-- Selected passage --
___
System Architecture Expert
Deep knowledge of this codebase's patterns, incidents, and data integrity rules.
Trigger: Planning implementations, architectural decisions, data correctness, debugging
Layer Responsibilities (Hard Rules)
Pages decide → Components render → Utils transform → Backend enforces
| Layer | Owns | NEVER Does |
|---|---|---|
| Pages | Business logic, data scope, sale type | - |
| Components | Rendering props | Logic, defaults, state |
| Hooks | Data fetching (TanStack Query) | Business decisions |
| Adapters | Transform API → chart format | Business logic |
| Routes | Parse params, validate | SQL, business logic |
| Services | SQL queries, computation | Parsing strings |
Input Boundary Patterns
Golden Rule: Normalize at boundary, trust internally.
normalize.py Helpers
from utils.normalize import to_int, to_date, to_list, to_bool, ValidationError
# Route handler pattern
@app.route("/data")
def get_data():
try:
limit = to_int(request.args.get("limit"), default=100, field="limit")
date_from = to_date(request.args.get("date_from"), field="date_from")
districts = to_list(request.args.get("districts"), separator=",")
include_new = to_bool(request.args.get("include_new"), field="include_new")
except ValidationError as e:
return {"error": str(e)}, 400
# After this point, types are guaranteed correct
return service.get_data(limit=limit, date_from=date_from)
Canonical Type Table
| Concept | Canonical Type | Why |
|---|---|---|
| Dates | datetime.date | No timezone ambiguity |
| Money | int (cents) | No float rounding |
| Lists | tuple | Immutable, hashable |
| IDs | str | Universal format |
| Flags | bool | Explicit, not truthy |
Service Layer Pattern
def coerce_to_date(value) -> Optional[date]:
"""Defensive date handling within services."""
if value is None:
return None
if isinstance(value, date):
return value
if isinstance(value, datetime):
return value.date()
if isinstance(value, str):
return datetime.strptime(value, "%Y-%m-%d").date()
raise ValueError(f"Cannot coerce {type(value)} to date")
Data Flow Patterns
Two-Layer Filter Naming
API PARAMS (singular) → SERVICE FILTERS (plural) district → districts bedroom → bedrooms sale_type → sale_types
/aggregate Extension Decision Tree
Need data for a chart?
↓
Can /aggregate handle it?
(Check: group_by values, metrics list)
↓
YES → Use /aggregate with params
NO → Add new group_by or metric to /aggregate
→ DON'T create a dedicated endpoint
Supported group_by: month, quarter, year, district, bedroom, sale_type, project, region, floor_level
Supported metrics: count, median_psf, avg_psf, total_value, median_price, avg_price, min_psf, max_psf, price_25th, price_75th
Data Integrity Patterns
Two-Phase Computation
-- WRONG: Filter affects the percentile calculation
SELECT percentile_cont(0.5) WITHIN GROUP (ORDER BY psf)
FROM transactions
WHERE district = 'D01' -- Percentile is now D01-only
-- CORRECT: Compute globally, then filter for membership
WITH city_median AS (
SELECT percentile_cont(0.5) WITHIN GROUP (ORDER BY psf) as median_psf
FROM transactions
WHERE COALESCE(is_outlier, false) = false
)
___
-- Given data --
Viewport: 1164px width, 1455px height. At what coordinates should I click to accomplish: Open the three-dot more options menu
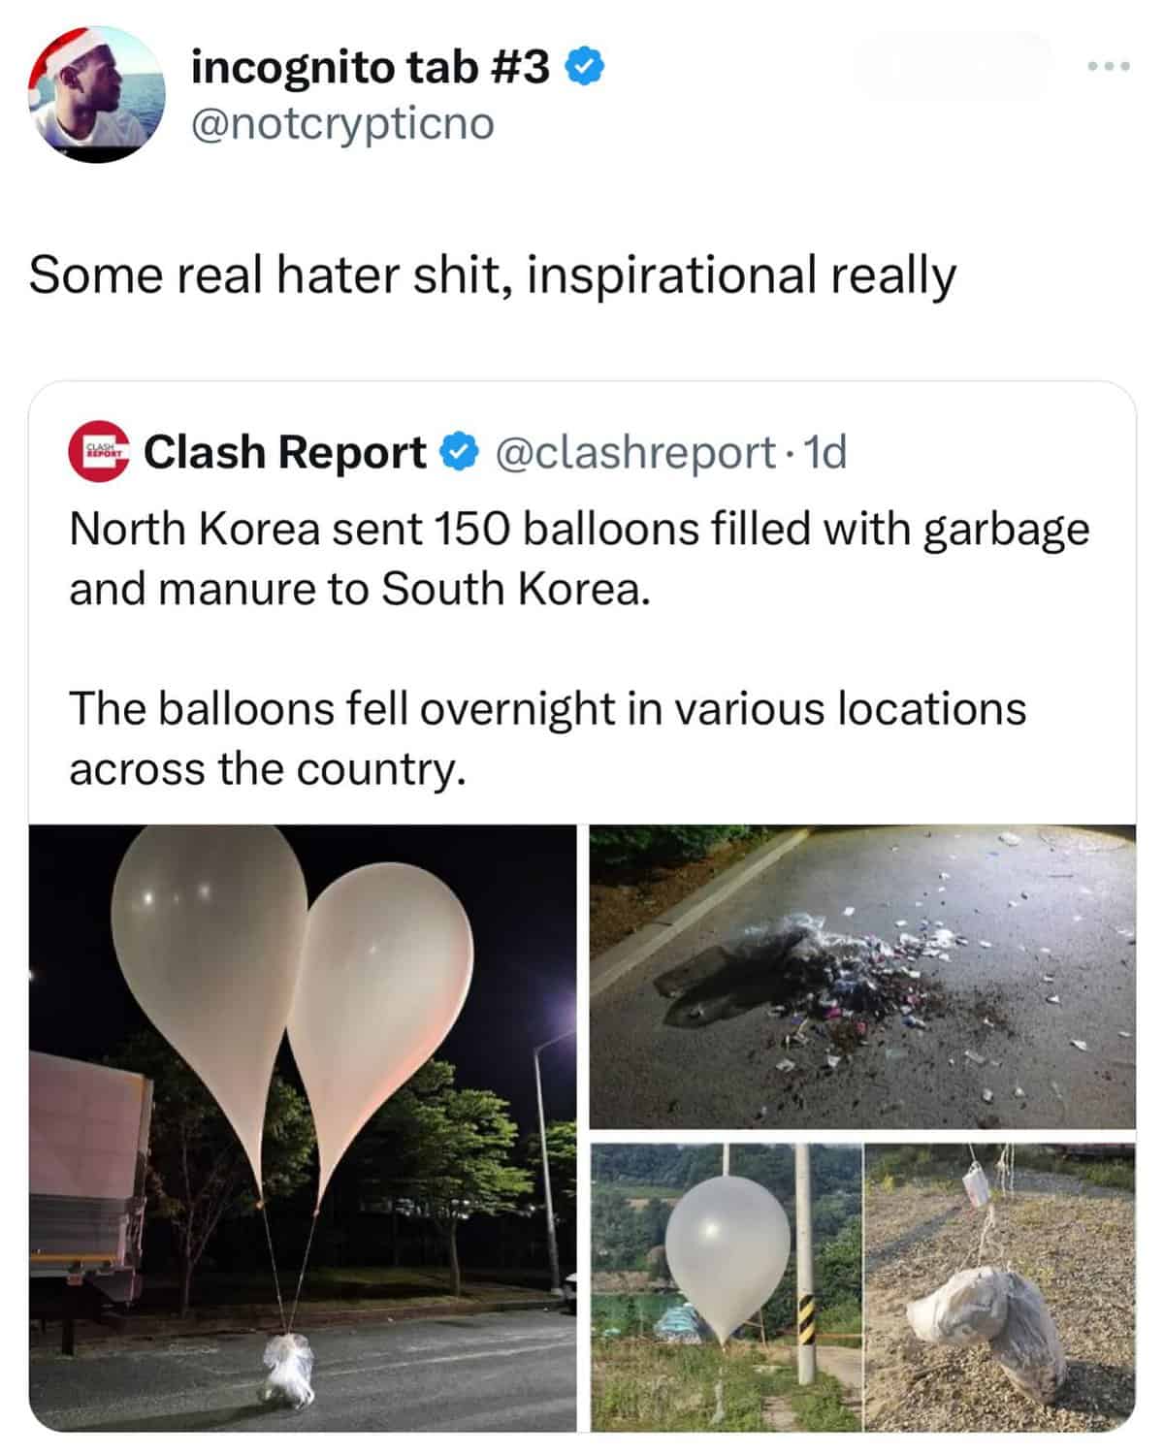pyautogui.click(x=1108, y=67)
___
-- Required task 1 --
Reproduce the part of the system architecture guide between "Pages decide →" and "boundary, trust internally.", inclusive.
-- Required task 2 --
According to the system architecture guide, why is money represented as an integer number of cents?
-- Required task 3 --
Resume the system architecture guide from the point where it stops.

-- Written response 1 --
Pages decide → Components render → Utils transform → Backend enforces
| Layer | Owns | NEVER Does |
|---|---|---|
| Pages | Business logic, data scope, sale type | - |
| Components | Rendering props | Logic, defaults, state |
| Hooks | Data fetching (TanStack Query) | Business decisions |
| Adapters | Transform API → chart format | Business logic |
| Routes | Parse params, validate | SQL, business logic |
| Services | SQL queries, computation | Parsing strings |
Input Boundary Patterns
Golden Rule: Normalize at boundary, trust internally.

-- Written response 2 --
The guide makes int (cents) the canonical type for money to avoid float rounding.

-- Written response 3 --
SELECT t.*, cm.median_psf,
CASE WHEN t.psf < cm.median_psf THEN 'below' ELSE 'above' END
FROM transactions t
CROSS JOIN city_median cm
WHERE t.district = 'D01'
Outlier Handling
- •Global IQR computed at data ingestion
- •Filter once at upload, never at runtime
- •Every query MUST include:
WHERE COALESCE(is_outlier, false) = false
SQL Determinism
| Rule | Why |
|---|---|
| Join on IDs, not display names | Names can be duplicated |
Explicit ORDER BY date, id | Never rely on implicit order |
No MODE() | Non-deterministic with ties |
No unordered array_agg() | Order varies between runs |
K-Anonymity
Minimum 10 records before showing aggregates to prevent individual identification.
SQL Param Validation
from db.sql import validate_sql_params # Already implemented in backend/db/sql.py validate_sql_params(query_text, params_dict) # Raises ValueError if placeholders don't match params.keys()
Historical Incidents (Learn From Mistakes)
1. CSV Deletion (Dec 30, 2025)
What: Runtime function deleted rows from new_launch_units.csv.
Impact: Resale Velocity KPI broke - data silently disappeared.
Fix: fs_guard.py blocks all writes to backend/data/ and scripts/data/.
Lesson: Data files are IMMUTABLE at runtime.
2. Layer-Upon-Layer (Dec 25, 2025)
What: Built 400+ lines of custom hooks instead of using TanStack Query.
Impact: datePreset cache key bug, race conditions, maintenance burden.
Fix: Migrated to useAppQuery() (TanStack Query wrapper).
Lesson: Check if library exists before writing >50 lines of infrastructure.
3. Silent Param Drop (Jan 2, 2026)
What: Frontend sent timeframe, backend schema didn't have it, silently dropped.
Impact: Time filter selections ignored - always showed Y1 data.
Fix: test_frontend_backend_alignment.py validates param acceptance.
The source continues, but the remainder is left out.